Defense lawyers representing the four Hezbollah suspects had claimed in pretrial motions the tribunal violated Lebanese sovereignty and couldn't guarantee a fair trial to those indicted. They claimed it was biased in favor of the Western- and Saudi-backed, Sunni-led March 14 political coalition headed by Hariri's son, Saad.
The tribunal, the first international tribunal to deal with terrorism as a distinct crime, was set up following a long U.N. investigation that linked Hezbollah personnel -- although not the organization itself -- to the assassination of Hariri.
The Syrian regime and its intelligence apparatus, a key pillar of the dictatorship, were initially seen as the prime suspect but in the end, analysis of mobile telephone traffic led investigators to indict the Hezbollah personnel.
In the minds of many Hariri supporters, the Syrian regime of President Bashar Assad is still held responsible, largely on the premise that Hezbollah wouldn't have assassinated someone of Hariri's international status without the green light from Damascus.
Meantime, Hezbollah, which dominates the current government that ousted a Saad Hariri coalition in January 2011, has sought to systematically discredit the tribunal as a U.S.-Israeli conspiracy.
Hezbollah Secretary-General Hassan Nasrallah refuses to hand over the suspects and threatens to "cut off the hands" of anyone who tries.
The government insists it can't locate the men.
The tribunal hasn't identified the suspects it expects to indict. But it's not clear -- and even seven years after Hariri was killed, there's an awful lot about this affair that remains murky -- why these individuals were not indicted earlier.
Some people believed to have been involved in the Hariri plot have disappeared. Others have died, some in suspicious circumstances.
On Oct. 12, 2005, the Syrian regime said Gen. Ghazi Kenaan, the head of Syrian Military Intelligence in Lebanon in 1982-2002 who had intimate dealings with Hariri, shot himself in his Damascus office after denying a financial links to Hariri.
To this day, it's widely believed Kenaan was silenced by the regime after he'd been questioned by U.N. investigators. Damascus denies that.
But initial reports to the Security Council by the chief investigator at the time, German Judge Detlev Mehlis, said Kenaan was one of several Syrian and pro-Syrian Lebanese security chiefs who plotted the assassination.

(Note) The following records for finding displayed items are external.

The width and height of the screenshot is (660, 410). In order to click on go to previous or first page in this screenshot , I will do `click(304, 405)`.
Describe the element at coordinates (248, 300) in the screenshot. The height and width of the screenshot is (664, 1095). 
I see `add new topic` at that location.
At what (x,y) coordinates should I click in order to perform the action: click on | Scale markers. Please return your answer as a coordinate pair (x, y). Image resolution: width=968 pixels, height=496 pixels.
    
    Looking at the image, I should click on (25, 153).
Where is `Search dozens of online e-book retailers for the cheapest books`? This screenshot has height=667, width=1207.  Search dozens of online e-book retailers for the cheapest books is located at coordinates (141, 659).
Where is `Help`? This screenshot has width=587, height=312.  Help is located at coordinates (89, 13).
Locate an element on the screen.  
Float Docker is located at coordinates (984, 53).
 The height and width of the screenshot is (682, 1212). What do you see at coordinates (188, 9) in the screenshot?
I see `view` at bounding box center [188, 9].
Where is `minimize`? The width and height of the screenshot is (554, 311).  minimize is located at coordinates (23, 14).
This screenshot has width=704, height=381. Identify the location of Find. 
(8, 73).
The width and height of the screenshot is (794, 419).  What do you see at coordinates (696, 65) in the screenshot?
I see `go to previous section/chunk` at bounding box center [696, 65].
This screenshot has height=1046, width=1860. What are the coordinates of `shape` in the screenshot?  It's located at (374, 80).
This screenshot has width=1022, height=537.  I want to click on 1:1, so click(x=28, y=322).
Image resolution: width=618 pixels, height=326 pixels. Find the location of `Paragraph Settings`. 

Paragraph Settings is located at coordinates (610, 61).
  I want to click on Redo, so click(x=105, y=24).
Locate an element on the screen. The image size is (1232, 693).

The council excised Kenaan's name from the public version of the report.
On Feb.12, 2008, Hezbollah's iconic and elusive military chief, Imad Mughniyeh, who many saw as the brains behind the Hariri killing, was assassinated in Damascus by persons unknown.
On July 19, two weeks ago, Assef Shawkat, former head of Syrian Military Intelligence and Assad's brother-in-law, was killed, with other senior regime figures, in a bombing inside one of the most secure buildings in Damascus.
Shawkat, a dominating figure in Assad's inner circle, was widely suspected to have been involved in planning the Hariri hit.